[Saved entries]
##########

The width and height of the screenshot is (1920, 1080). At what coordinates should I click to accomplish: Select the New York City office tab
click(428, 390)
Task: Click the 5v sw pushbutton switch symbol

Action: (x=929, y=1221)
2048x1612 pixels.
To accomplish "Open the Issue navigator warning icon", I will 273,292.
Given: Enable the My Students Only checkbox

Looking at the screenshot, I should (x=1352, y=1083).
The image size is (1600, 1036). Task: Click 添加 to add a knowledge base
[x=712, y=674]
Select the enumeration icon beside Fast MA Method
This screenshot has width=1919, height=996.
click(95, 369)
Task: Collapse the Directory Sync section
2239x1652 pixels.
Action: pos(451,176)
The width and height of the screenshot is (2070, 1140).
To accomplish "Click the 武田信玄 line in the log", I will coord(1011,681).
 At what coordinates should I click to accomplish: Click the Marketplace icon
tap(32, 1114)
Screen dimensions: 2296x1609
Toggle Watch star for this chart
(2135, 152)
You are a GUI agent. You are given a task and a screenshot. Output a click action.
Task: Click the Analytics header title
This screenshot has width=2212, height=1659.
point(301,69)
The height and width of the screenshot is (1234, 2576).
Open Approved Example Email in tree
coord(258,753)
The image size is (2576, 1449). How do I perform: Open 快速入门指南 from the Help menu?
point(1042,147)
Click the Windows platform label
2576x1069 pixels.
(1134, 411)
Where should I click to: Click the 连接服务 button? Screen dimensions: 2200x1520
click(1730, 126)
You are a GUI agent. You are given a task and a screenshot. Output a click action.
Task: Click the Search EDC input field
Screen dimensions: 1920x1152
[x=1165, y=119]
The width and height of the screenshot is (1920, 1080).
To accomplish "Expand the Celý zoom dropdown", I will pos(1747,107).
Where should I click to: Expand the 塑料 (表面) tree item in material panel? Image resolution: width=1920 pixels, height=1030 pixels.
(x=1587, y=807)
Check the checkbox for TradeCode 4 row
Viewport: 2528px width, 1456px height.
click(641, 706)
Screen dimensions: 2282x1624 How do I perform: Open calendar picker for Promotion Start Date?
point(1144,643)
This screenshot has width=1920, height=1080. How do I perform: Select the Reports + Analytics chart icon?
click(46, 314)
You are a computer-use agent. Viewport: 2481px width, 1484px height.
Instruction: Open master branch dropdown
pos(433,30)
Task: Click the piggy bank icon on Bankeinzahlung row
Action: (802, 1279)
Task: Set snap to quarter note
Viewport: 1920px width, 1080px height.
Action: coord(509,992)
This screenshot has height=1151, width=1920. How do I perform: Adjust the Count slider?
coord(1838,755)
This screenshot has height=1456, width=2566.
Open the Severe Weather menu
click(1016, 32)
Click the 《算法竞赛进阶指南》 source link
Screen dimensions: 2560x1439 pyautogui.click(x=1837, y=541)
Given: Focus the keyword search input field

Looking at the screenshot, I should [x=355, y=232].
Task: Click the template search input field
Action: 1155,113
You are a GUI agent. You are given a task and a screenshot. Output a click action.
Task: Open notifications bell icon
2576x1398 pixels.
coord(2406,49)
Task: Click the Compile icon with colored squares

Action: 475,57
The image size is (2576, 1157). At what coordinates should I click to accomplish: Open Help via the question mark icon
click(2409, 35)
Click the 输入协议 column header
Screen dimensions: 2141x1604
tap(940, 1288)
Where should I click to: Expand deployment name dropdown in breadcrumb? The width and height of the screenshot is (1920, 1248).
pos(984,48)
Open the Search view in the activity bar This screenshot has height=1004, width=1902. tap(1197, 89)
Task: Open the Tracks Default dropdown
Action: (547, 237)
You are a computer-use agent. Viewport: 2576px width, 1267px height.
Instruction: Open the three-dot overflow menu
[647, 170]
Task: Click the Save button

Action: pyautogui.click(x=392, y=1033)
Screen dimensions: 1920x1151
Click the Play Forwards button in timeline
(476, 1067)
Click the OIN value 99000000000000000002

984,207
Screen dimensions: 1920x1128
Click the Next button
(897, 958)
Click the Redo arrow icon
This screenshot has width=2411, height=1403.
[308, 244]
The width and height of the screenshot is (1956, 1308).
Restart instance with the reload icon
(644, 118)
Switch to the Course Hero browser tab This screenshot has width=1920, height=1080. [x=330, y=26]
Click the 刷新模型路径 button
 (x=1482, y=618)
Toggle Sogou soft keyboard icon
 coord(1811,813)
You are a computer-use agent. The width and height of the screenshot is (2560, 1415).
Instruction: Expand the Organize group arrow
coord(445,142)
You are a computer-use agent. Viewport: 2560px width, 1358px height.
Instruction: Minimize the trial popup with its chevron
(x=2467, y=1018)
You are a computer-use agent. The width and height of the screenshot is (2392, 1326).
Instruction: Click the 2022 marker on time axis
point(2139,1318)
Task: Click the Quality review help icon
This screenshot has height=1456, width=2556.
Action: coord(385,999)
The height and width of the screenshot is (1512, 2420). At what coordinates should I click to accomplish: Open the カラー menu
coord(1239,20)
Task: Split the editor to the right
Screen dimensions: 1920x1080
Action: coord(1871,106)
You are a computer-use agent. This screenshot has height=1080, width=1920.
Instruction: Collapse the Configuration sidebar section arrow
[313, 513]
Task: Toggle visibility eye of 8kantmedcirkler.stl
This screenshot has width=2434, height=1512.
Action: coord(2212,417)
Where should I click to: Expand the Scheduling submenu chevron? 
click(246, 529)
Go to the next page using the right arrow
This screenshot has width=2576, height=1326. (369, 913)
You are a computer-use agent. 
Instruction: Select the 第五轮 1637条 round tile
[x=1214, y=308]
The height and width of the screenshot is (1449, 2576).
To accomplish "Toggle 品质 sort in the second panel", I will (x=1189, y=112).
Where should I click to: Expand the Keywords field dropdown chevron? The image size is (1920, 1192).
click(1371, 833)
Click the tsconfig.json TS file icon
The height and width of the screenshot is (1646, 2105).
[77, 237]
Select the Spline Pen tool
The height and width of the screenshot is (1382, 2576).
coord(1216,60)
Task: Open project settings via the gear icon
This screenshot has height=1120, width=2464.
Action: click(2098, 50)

##########

## Problem to work on
None of the lines before the one containing "The height and width of the screenshot is (1646, 2105)." belong in the answer; reproduce that line and all later lines of the records exactly.

## Completed exercise
The height and width of the screenshot is (1646, 2105).
[77, 237]
Select the Spline Pen tool
The height and width of the screenshot is (1382, 2576).
coord(1216,60)
Task: Open project settings via the gear icon
This screenshot has height=1120, width=2464.
Action: click(2098, 50)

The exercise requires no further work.